Educadores apontam ainda outro fator a ser considerado: o Enem se tornou um selo de qualidade para as escolas privadas. Essas instituições exibem suas médias altas como um diferencial de mercado. "Algumas escolas selecionam seus melhores alunos para o exame; outras incentivam os que têm mais dificuldade a não se inscrever", diz Vasconcelos.
A distorção nas médias do Enem existe, mas é difícil precisar seu grau: sabe-se, porém, que ela é diretamente proporcional ao nível de abstenção dos alunos de uma dada instituição na prova. Ou seja: quanto menor a presença deles na avaliação, maior a imprecisão do resultado. O certo é que a situação é mais aguda entre as escolas públicas, justamente as mais carentes de aprimoramento. Em cerca de um terço delas, a participação dos alunos na prova federal foi inferior a 25%. "Diante desse cenário, é difícil afirmar que a média obtida por essas instituições reflete com rigor a qualidade da educação que elas oferecem", afirma Gisele Gama Andrade, especialista em avaliação educacional.
O MEC já revelou que estuda alterações na prova. Logo após a publicação dos resultados do Enem 2010, o ministro Fernando Haddad defendeu que o exame se torne compulsório aos concluintes do ensino médio. Os educadores apoiam. "Se a medida for adotada, teremos um retrato mais fiel da qualidade das escolas de ensino médio", diz Gisela Gama. Ilona Becskeházy, diretora-executiva da Fundação Lemann, vai além: "Mais do que uma avaliação das escolas, o resultado serviria como boletim de certificação para estudantes."
O exame, porém, não deveria ser tomado como avaliação única da qualidade das escolas, seja por pais, seja por educadores. Outra avaliação que ajuda a compreender a situação das instituições é o Índice de Desenvolvimento da Educação Básica (Ideb), medição consagrada que tem subsidiado políticas de governo.

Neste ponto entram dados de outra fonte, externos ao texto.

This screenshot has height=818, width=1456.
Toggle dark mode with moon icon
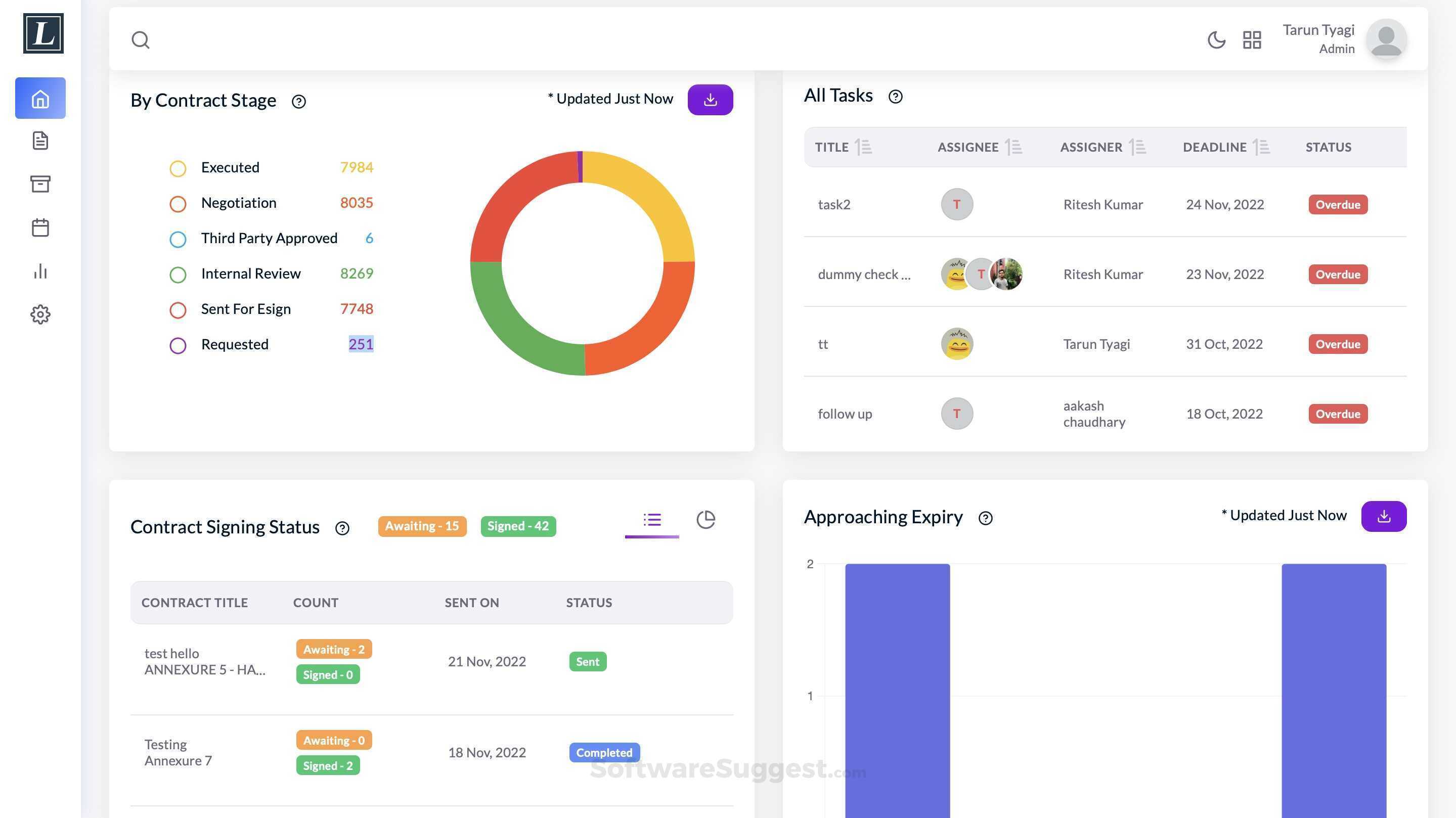[1216, 40]
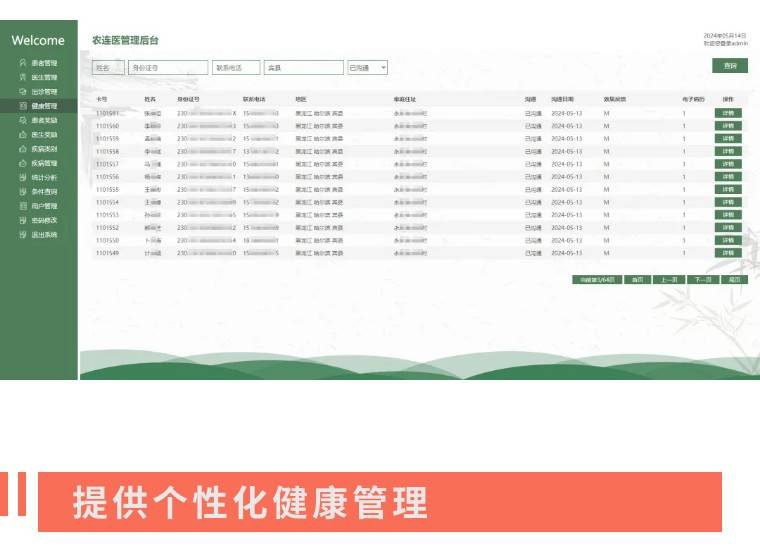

O indicador é calculado com base no desempenho do estudante em avaliações do MEC e em taxas de aprovação reveladas pelo Censo Escolar.
Os especialistas acrescentam que os pais não devem abandonar a antiga prática de investigar por conta própria as escolas de seus filhos. O perfil da instituição, a opção pedagógica e a formação do corpo docente continuam sendo fundamentais. "Veja se há incentivo a leitura, converse com a direção e com outros pais", diz Ilona. Em suma, o Enem é apenas parte da lição de casa.